#### WHAT YOU SHOULD DO
What you return must be exactly the lines running from the one with "Task: Click the Resolved" to the end of the data below, inclusive, and nothing more.

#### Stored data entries
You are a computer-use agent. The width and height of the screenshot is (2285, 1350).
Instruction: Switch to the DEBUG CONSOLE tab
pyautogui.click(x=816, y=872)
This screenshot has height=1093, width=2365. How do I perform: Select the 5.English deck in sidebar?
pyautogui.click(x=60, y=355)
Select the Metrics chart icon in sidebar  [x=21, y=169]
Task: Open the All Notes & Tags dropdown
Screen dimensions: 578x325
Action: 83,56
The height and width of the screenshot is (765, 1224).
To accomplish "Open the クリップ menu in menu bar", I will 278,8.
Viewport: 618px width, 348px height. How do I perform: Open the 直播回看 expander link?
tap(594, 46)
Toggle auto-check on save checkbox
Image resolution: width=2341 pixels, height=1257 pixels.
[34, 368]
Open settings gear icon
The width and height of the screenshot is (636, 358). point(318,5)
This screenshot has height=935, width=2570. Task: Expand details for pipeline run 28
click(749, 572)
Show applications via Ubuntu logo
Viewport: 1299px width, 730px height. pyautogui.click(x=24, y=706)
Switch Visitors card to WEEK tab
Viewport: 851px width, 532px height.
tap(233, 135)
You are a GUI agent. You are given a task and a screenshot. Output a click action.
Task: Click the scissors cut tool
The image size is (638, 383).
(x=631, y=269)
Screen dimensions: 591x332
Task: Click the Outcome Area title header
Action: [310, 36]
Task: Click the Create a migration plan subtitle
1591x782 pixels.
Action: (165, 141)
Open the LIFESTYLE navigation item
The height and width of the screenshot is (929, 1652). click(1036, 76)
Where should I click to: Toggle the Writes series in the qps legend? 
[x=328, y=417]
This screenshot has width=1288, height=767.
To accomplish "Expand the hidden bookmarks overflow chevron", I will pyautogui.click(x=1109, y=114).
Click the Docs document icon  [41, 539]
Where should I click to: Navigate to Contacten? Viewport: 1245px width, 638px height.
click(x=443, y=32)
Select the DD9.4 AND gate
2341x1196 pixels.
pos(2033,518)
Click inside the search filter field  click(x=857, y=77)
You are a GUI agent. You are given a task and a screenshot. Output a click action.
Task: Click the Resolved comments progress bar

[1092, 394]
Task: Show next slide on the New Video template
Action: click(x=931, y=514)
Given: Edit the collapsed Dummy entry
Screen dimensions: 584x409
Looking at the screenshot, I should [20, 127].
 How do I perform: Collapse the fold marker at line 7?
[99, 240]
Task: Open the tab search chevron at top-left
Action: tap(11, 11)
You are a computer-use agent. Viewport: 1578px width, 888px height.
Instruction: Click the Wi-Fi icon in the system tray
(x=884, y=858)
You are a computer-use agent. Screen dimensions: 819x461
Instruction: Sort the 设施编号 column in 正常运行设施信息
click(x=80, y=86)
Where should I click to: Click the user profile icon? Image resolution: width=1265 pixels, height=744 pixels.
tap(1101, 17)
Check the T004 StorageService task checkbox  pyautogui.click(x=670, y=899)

#### WRITTEN RESPONSE
Task: Click the Resolved comments progress bar

[1092, 394]
Task: Show next slide on the New Video template
Action: click(x=931, y=514)
Given: Edit the collapsed Dummy entry
Screen dimensions: 584x409
Looking at the screenshot, I should [20, 127].
 How do I perform: Collapse the fold marker at line 7?
[99, 240]
Task: Open the tab search chevron at top-left
Action: tap(11, 11)
You are a computer-use agent. Viewport: 1578px width, 888px height.
Instruction: Click the Wi-Fi icon in the system tray
(x=884, y=858)
You are a computer-use agent. Screen dimensions: 819x461
Instruction: Sort the 设施编号 column in 正常运行设施信息
click(x=80, y=86)
Where should I click to: Click the user profile icon? Image resolution: width=1265 pixels, height=744 pixels.
tap(1101, 17)
Check the T004 StorageService task checkbox  pyautogui.click(x=670, y=899)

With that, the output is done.